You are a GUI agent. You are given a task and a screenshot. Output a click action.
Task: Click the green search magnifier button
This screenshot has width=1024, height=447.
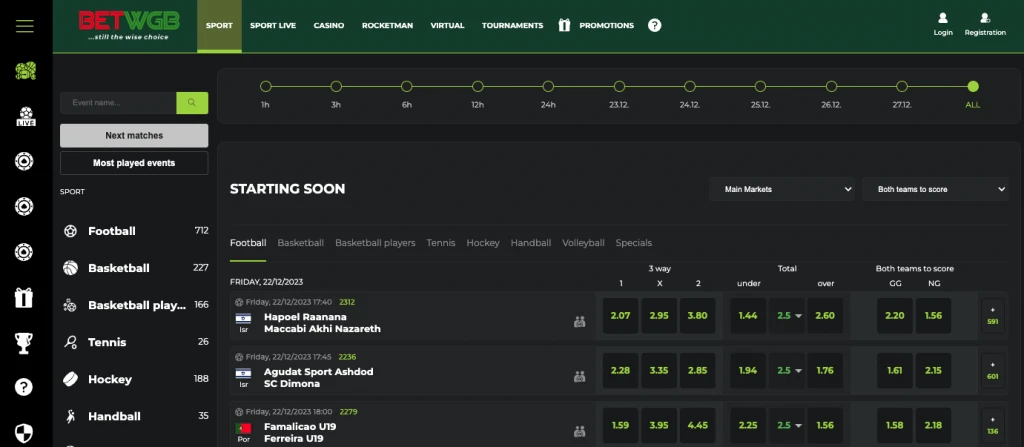(x=192, y=103)
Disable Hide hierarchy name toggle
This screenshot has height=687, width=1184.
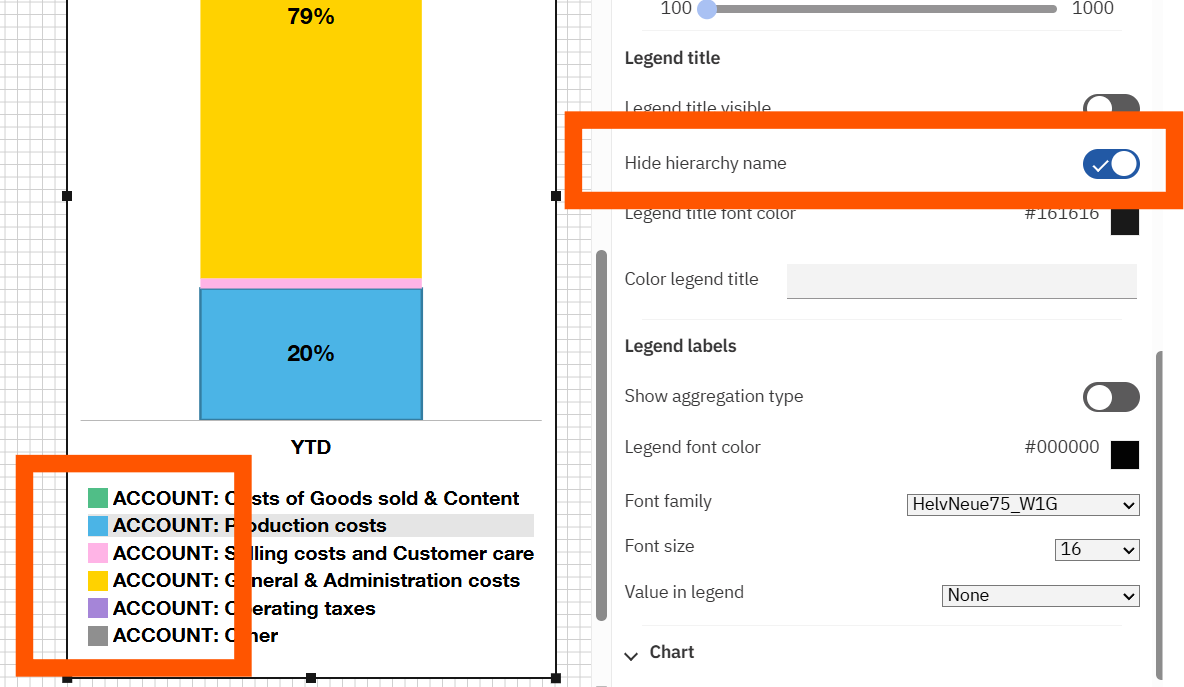coord(1111,164)
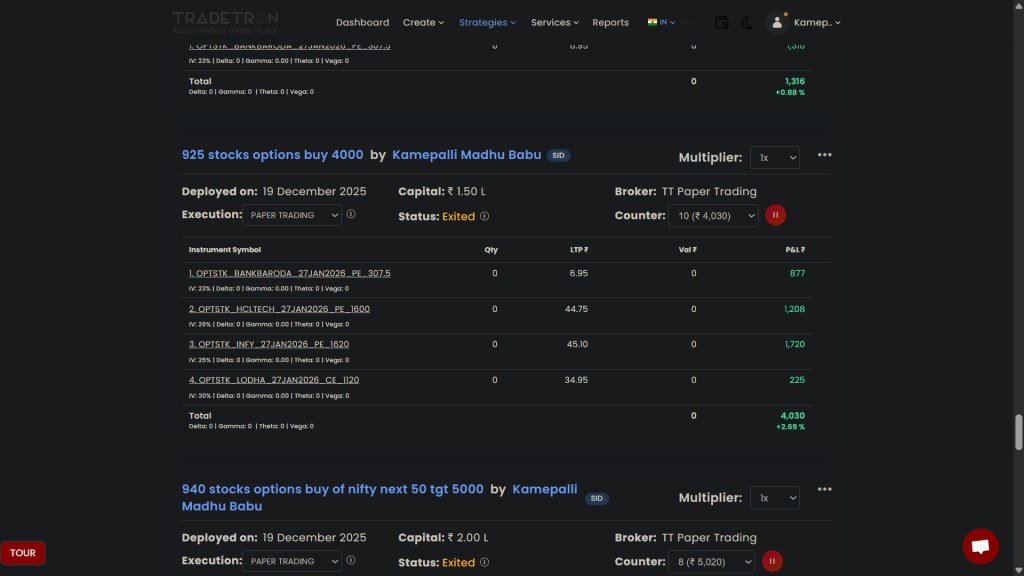The width and height of the screenshot is (1024, 576).
Task: Click the page vertical scrollbar thumb
Action: (x=1019, y=432)
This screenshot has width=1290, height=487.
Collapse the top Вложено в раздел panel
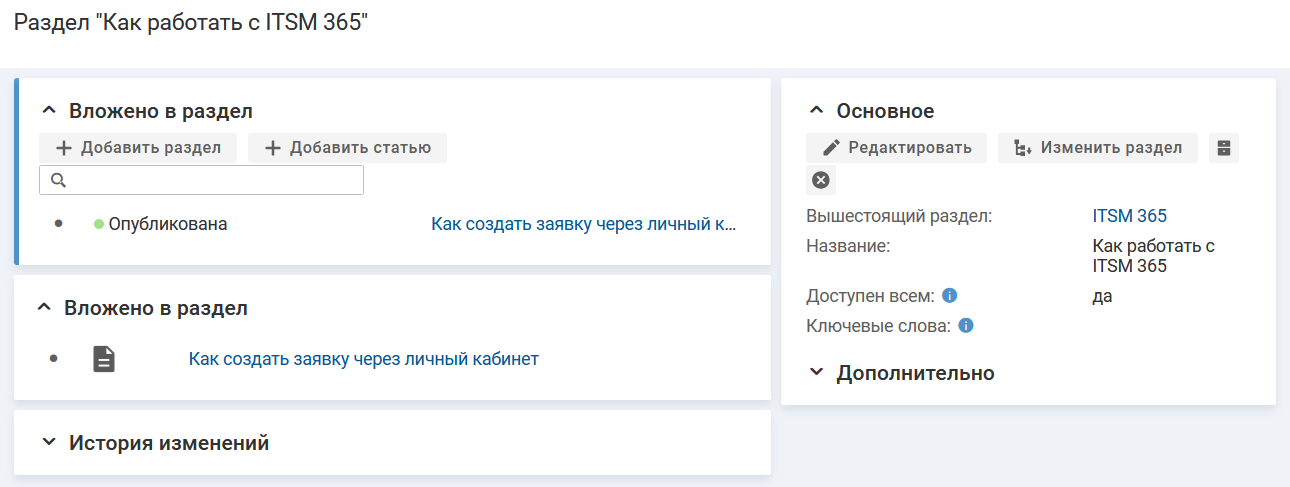coord(48,111)
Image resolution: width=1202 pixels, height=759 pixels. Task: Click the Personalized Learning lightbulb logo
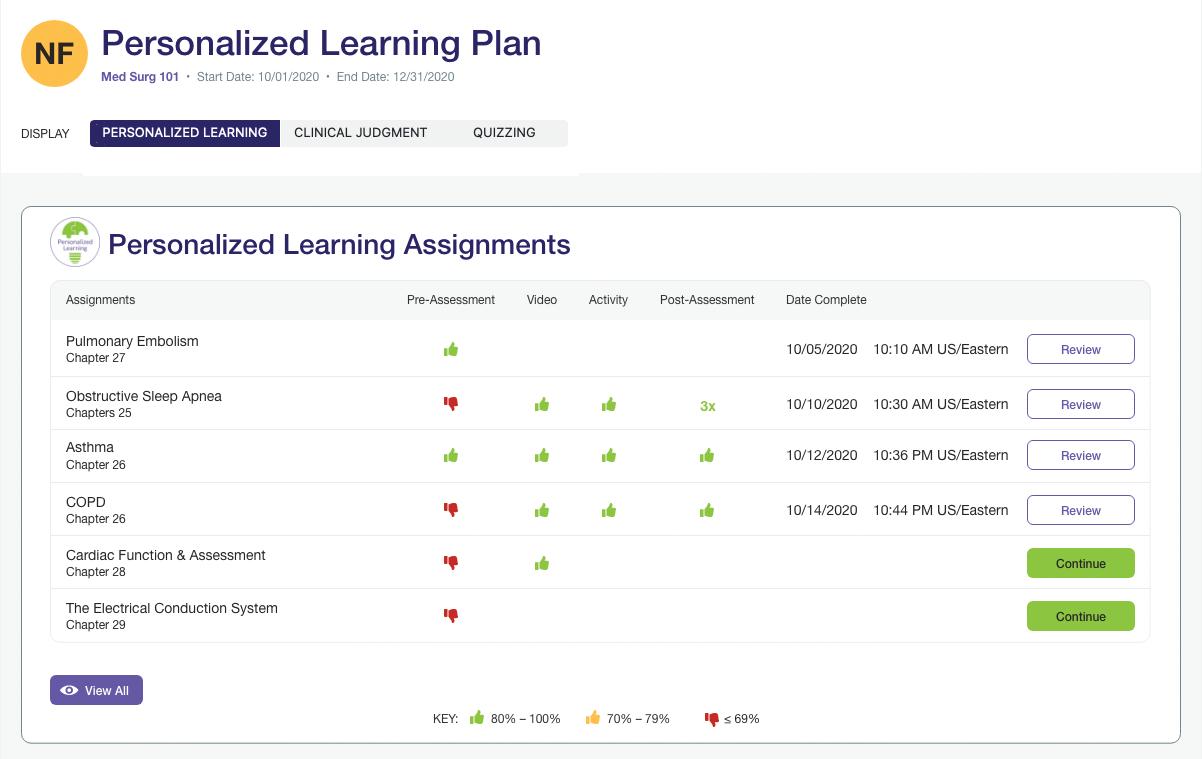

How to complete this task.
Starting at the line that contains "Disable Hide hierarchy name toggle", return every line through the end of the records above exactly as written, and return no pictures.

Solution below.
Disable Hide hierarchy name toggle
This screenshot has height=687, width=1184.
coord(1111,164)
The width and height of the screenshot is (1024, 576).
Task: Click the page vertical scrollbar thumb
Action: (x=1019, y=432)
This screenshot has width=1290, height=487.
Collapse the top Вложено в раздел panel
coord(48,111)
Image resolution: width=1202 pixels, height=759 pixels. Task: Click the Personalized Learning lightbulb logo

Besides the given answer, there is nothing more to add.